じゃなくて、普通に思想に問題ありだわ、これ。
「つっ……ええっ!? なんで離すの、にーちゃん! もっと凪子に愛を、愛をっ!」
「これ以上友達の前で家族の恥部を晒すわけにはいかないから」
「恥部……それってつまり!」
「ごめん、恥。部は余計だったな」
凪子がさらに余計なことを言う前に手の平で口を塞ぐ。買ってしまったものは仕方ない。アイスが溶ける前に帰らないとだし。
「北条、これの処理手伝ってくれよ」
「……これ?」
「菓子とか。置いておくと凪子が夜な夜な起きては食っちゃうんだよ。だから今更家来るの拒否るなよ?」
「え、ええと……分かったわ。友達、だから」
「ああ、頼む」
余計な出費にはなったが、北条を招く口実の後押しにはなったか。そう思うと悪くない。そう思わないとやってられない。
「ぷはっ!」
「よし、凪子。帰るぞ」
「ぺろぺろ。むふふ、了解です、にーちゃん!」
俺の手の平が触れていた唇を舐めつつ姿勢を正す凪子。ああ、本当にこいつは……こいつは……!
「北条、ほら」
「え?」
「足、痛むだろ。うちはすぐそこだけど、負ぶってってやるよ」
彼女に背を向けしゃがみ込んだ俺に、北条は心底驚いたように目を見開いた。
「い、いいわよ。歩くから」
「靴擦れしたまま歩かせたら母さんにどやされる。恨むならそんな怪我した自分を恨め」
「でも……」
「いいから」
「……はい」
と、ここまでキメて思ったのだけど、俺中々に紳士ではないだろうか。凪子という猛獣を諫め、怪我をした友達を助ける。
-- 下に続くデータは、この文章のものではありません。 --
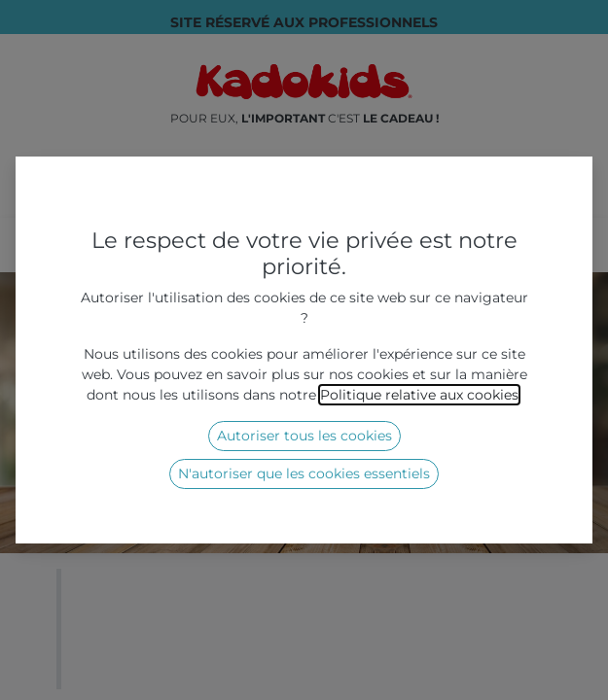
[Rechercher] (530, 199)
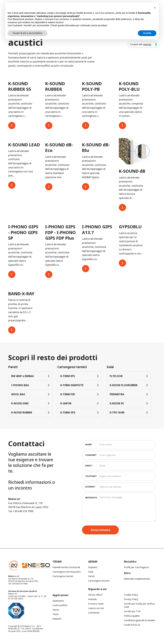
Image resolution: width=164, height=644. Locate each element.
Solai (91, 572)
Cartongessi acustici (99, 581)
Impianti (93, 567)
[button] (155, 8)
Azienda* (90, 486)
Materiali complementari (137, 579)
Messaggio (91, 498)
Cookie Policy (131, 595)
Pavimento (58, 601)
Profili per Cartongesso (136, 567)
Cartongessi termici (63, 576)
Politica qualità (132, 616)
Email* (89, 466)
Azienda (92, 599)
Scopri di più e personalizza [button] (28, 33)
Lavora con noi (96, 608)
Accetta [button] (147, 33)
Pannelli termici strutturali (66, 567)
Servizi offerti (95, 595)
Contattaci (94, 612)
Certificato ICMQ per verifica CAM (139, 605)
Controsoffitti (60, 605)
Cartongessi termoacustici (66, 572)
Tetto (55, 614)
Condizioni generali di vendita (139, 620)
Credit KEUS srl (132, 625)
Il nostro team (96, 604)
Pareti (91, 576)
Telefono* (91, 476)
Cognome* (91, 455)
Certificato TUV (132, 611)
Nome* (89, 444)
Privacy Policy (131, 599)
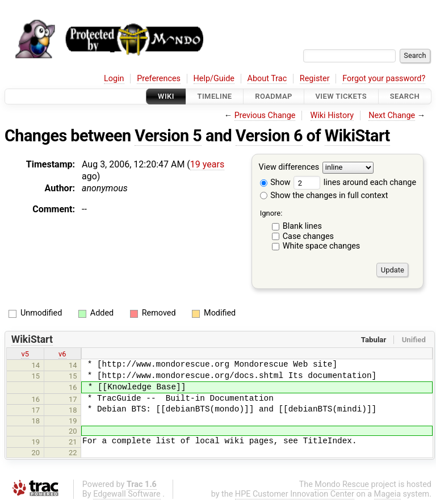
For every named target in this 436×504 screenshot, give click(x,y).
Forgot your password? (384, 78)
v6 (62, 354)
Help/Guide (214, 78)
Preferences (158, 78)
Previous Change (265, 115)
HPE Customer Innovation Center (295, 494)
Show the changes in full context (324, 195)
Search (405, 96)
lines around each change (355, 182)
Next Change (392, 115)
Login (114, 78)
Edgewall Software (127, 494)
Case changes (308, 236)
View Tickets (341, 96)
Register (315, 78)
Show (275, 182)
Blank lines (302, 226)
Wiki (166, 96)
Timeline (215, 96)
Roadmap (274, 96)
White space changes (321, 246)
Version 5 (168, 136)
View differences (289, 167)
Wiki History (332, 115)
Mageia (387, 494)
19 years (207, 164)
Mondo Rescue (342, 484)
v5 (25, 354)
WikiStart (357, 136)
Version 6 (269, 136)
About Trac (267, 78)
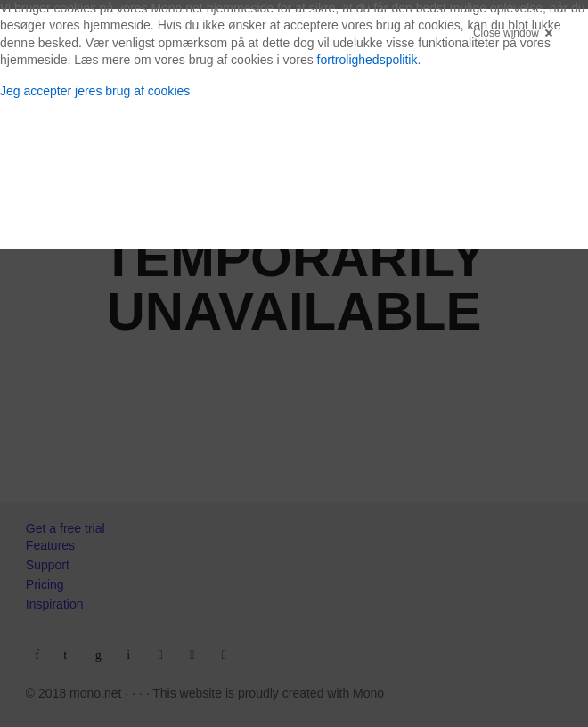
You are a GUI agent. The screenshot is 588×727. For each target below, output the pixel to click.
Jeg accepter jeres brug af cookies (94, 91)
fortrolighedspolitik (367, 60)
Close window (506, 33)
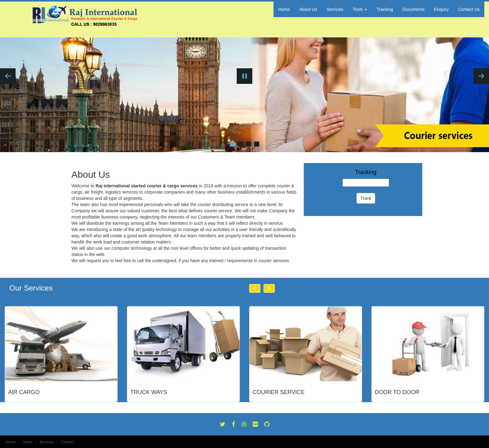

ふふふ、中々の紳士。男性ホルモンが溢れ出してきて体毛ボーボーになったりするんだろうか。ふふふふふ。
「そ、それじゃあ、青海君」
ごくり、と唾を呑み込む音が鼓膜をすぐ近くで揺らした。直後、背に柔らかなものが当たる。
俺はすっかり忘れていたのだが、女子には男子にないアレがあるのだ。アレが。“お”から始まり“い”で終わる、母音と母音のハーモニーが。
そして北条水希という女子は、身長160センチ程度、俺とほぼ同じ身長で細身ながら出るところは出た、神から選ばれた天恵ボディの持ち主なのだ。
その、神の恵みが今、俺の背に。俺の背に……!
(ああ、樋口さん……もしかしたら貴方はその身を犠牲にこの幸福を与えてくれたのかもしれませんね……)
「青海君? その、重いかしら……」
「いいや、大丈夫さ。北条のことなら何時間でも何日間でも背負いたいくらいだよ」
「そ、そう……? なんだか照れるわね……」
無駄にいい声で返事する俺を凪子がじとーっと睨んでいた。ぐ、マイシスター、俺の下心を見抜いてやがるな?
「早く行くよ、にーちゃん」
「うむ。北条よ、揺れるかもしれぬ。力強く掴まるのだぞ」
「青海君、なんだか喋り方が……」
などと言いつつも、北条は右腕を肩の上に、左腕を脇の下に通し、しっかりと力を込めてくれる。
グフフ、これでより味わうことができる! その至福の感触を……おっぱ……んぐぅ!?
つ、強い……! 凄く力が強いィ……!
そういえば北条のやつ、俺の変装をバラしたときも中々の握力を発揮していたが腕力まで!?
これは俺が余計な欲を出したことへの罰なのか……正直おっぱいの感触より痛みが勝っているぅ、完全にマイナスに傾いてしまっているぅう!!
「やはり、北条……油断のならないやつだぜ……!」
「ええと、誉められているのかしら」
北条のやつは涼しい声をしてやがった。顔は見えないけれどきっと表情も平常なのだろう。化け物め……。
結局、力を緩めてもらう合理的な理由は思い浮かばず、俺は痛みに耐えて頑張りながらなんとか歩いた。
全てが終わった後、俺の上半身は悲鳴を上げていたが、なぜか北条と凪子の機嫌が良さそうだったので……まぁ、プラスだったんだろう。知らんけど。